I remember distinctly the first time I saw a sales pitch deck that framed the customer journey as progressing up a maturity model. The vendor was New Relic and their maturity model for application performance management looked something like this:
- Level 0: You know your website is down when customers angrily Tweet at the CEO and in turn the CEO angrily calls you. An animated GIF of cash being set on fire represents lost revenue. Our time is consumed by firefighting; don’t talk to me about anything strategic.
- Level 1: You’re notified automatically that a service interruption exists, but identifying the root cause remains a hair-pulling exercise. A lot of what we’re doing is reactive and feels harder than it should be.
- Level 2: When something goes wrong you’re directed immediately to the root cause. Incidents happen but we’re able to resolve them quickly.
- Level 3: You can measure and understand application performance from the user’s browser all the way to the infrastructure layer, regardless of what’s in between. We know exactly what impacts performance and can take proactive steps to avoid incidents and scale.
Having presented this, the sales rep asked a simple question: “Where would you place yourself today, and where do you need to be tomorrow?”
This is a powerful tool for prospect/seller alignment, and the answer should influence how you engage from that point forward, including whether to focus on value or differentiation. For example, you wouldn’t waste time explaining the value of application performance management to a prospect that self-identified as level 2; instead, you’d focus on articulating how you’re differentiated by offering a path to level 3.
The job of sales is to convince prospects that your company is best positioned to move them to the required maturity level, and the job of customer success is to deliver on this promise, and ultimately to move customers to ever-higher levels of maturity. Marketing sits on top, creating programs and content that support and are aligned with these maturity levels. Product extends differentiation by building for the next level of maturity.

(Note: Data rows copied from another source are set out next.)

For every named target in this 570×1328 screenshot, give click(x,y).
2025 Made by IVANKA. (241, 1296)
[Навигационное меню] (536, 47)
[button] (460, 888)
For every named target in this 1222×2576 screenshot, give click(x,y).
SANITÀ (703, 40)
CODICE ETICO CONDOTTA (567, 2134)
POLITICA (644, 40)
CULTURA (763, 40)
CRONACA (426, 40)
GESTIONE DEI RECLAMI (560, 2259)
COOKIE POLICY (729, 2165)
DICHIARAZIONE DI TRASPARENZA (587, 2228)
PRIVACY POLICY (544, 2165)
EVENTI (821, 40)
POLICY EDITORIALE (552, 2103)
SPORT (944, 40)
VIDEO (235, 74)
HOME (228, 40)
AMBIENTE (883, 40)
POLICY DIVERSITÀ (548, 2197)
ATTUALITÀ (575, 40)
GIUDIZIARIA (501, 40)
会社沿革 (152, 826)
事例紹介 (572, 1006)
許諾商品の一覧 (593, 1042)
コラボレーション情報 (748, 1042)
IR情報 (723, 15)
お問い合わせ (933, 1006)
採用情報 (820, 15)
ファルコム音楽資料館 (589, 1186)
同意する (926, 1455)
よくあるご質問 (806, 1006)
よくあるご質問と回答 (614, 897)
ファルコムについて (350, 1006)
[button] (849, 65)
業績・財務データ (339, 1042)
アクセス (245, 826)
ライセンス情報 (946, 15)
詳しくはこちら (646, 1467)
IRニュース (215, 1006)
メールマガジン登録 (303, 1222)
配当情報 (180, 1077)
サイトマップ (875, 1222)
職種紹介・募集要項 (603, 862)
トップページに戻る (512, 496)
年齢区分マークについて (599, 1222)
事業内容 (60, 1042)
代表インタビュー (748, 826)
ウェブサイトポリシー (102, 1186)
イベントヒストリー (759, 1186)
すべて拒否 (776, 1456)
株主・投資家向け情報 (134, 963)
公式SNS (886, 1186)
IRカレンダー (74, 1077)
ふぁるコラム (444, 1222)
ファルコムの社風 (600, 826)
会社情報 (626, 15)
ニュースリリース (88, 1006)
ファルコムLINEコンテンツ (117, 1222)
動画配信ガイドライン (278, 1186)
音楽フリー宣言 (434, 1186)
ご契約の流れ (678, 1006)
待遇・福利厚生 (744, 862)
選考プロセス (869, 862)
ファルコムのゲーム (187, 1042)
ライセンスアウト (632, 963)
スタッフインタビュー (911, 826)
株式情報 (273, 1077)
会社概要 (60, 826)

Imagine capturing the current maturity level for every prospect and customer in your CRM. You could then:
- Identify your most valuable market segment. For example, level 2 may have the highest ASP (more mature companies tend to be larger companies, which tend to spend more), but level 0 may have double the LTV:CAC (because it’s far less expensive to acquire).
- Tailor messaging based on lead maturity distribution. If you know that 70% of the leads generated by a certain marketing program are level 0, you can make the messaging for that campaign even more focused to better resonate with the audience.
- Pinpoint underserved customer segments. You may be doing great with level 0 (anything’s better than nothing!) and level 3 (enough internal expertise to make it work), but levels 1 and 2 are unhappy because the product is too hard or time consuming to use.
And so on.
When creating a new category, maturity models can help to explain why your unique capabilities aren’t valued as differentiators. Prospects may not be knowledgeable enough to understand them, or may understand them but know they’re far beyond their current needs. By creating product bundles that correspond to maturity levels and optimizing the user experience for each, you can balance vision with a product that gets the job done.
Industry associations increasingly are publishing their own maturity model, for example, CSA Research for localization and Corporate Legal Operations Consortium (CLOC) for legal operations. While it’s important to take these models into account, you need to create your own in order to shape the conversation and push the envelope of what it means to be mature. Your vision — not a collective — must define this.